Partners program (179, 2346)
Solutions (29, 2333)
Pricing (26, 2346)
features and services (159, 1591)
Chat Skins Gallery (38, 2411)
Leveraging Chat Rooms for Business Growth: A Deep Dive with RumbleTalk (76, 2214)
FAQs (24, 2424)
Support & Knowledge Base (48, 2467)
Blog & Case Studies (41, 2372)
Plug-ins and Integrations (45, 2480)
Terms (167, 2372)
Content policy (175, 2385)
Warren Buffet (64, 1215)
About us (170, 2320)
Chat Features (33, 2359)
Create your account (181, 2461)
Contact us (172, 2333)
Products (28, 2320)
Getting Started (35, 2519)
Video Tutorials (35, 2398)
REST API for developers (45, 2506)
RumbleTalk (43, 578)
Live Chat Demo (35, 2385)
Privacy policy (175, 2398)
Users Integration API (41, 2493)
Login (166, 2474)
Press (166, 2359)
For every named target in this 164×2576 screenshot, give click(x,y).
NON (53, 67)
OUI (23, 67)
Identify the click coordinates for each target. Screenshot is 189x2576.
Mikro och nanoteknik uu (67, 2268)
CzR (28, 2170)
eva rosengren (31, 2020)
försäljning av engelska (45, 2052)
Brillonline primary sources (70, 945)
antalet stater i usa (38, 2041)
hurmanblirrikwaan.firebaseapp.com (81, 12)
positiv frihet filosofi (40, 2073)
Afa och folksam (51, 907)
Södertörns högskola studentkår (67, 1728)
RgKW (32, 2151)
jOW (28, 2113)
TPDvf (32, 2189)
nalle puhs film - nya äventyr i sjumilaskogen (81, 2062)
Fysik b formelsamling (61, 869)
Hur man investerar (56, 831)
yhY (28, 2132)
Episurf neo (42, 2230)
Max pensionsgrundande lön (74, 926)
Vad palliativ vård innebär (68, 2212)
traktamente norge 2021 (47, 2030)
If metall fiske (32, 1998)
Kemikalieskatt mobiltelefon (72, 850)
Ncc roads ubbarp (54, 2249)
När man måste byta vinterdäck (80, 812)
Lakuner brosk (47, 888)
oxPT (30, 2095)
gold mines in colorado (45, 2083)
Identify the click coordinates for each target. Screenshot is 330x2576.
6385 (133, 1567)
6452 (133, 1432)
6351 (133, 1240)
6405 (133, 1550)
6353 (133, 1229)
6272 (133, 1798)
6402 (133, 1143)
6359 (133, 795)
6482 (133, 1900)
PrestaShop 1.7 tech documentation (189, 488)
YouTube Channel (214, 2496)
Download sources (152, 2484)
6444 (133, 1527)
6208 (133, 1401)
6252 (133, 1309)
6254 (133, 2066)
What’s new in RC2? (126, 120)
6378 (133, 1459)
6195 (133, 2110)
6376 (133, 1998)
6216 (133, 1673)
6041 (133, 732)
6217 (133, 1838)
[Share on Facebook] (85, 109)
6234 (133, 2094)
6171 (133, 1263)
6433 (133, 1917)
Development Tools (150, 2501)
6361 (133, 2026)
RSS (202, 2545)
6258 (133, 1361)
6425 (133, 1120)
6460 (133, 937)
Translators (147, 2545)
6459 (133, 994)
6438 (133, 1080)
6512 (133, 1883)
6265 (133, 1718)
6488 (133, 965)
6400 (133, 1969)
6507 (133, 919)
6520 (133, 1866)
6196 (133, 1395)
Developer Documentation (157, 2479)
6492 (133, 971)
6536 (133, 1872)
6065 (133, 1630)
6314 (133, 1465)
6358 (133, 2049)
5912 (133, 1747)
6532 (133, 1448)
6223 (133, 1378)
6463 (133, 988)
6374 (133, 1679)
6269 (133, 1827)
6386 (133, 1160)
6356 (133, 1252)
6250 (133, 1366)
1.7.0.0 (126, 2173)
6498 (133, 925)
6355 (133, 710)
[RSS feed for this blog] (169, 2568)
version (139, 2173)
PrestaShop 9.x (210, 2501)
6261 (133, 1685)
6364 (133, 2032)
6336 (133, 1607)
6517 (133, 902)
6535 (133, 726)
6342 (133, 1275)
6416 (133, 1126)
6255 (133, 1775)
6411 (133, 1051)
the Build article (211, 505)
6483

====================

* WHAT IS BEING ASKED
Filter the records above down to the lines containing "target".

* EXERCISE RESPONSE
For every named target in this 164×2576 screenshot, give click(x,y).
Identify the click coordinates for each target. Screenshot is 189x2576.
Identify the click coordinates for each target. Screenshot is 330x2576.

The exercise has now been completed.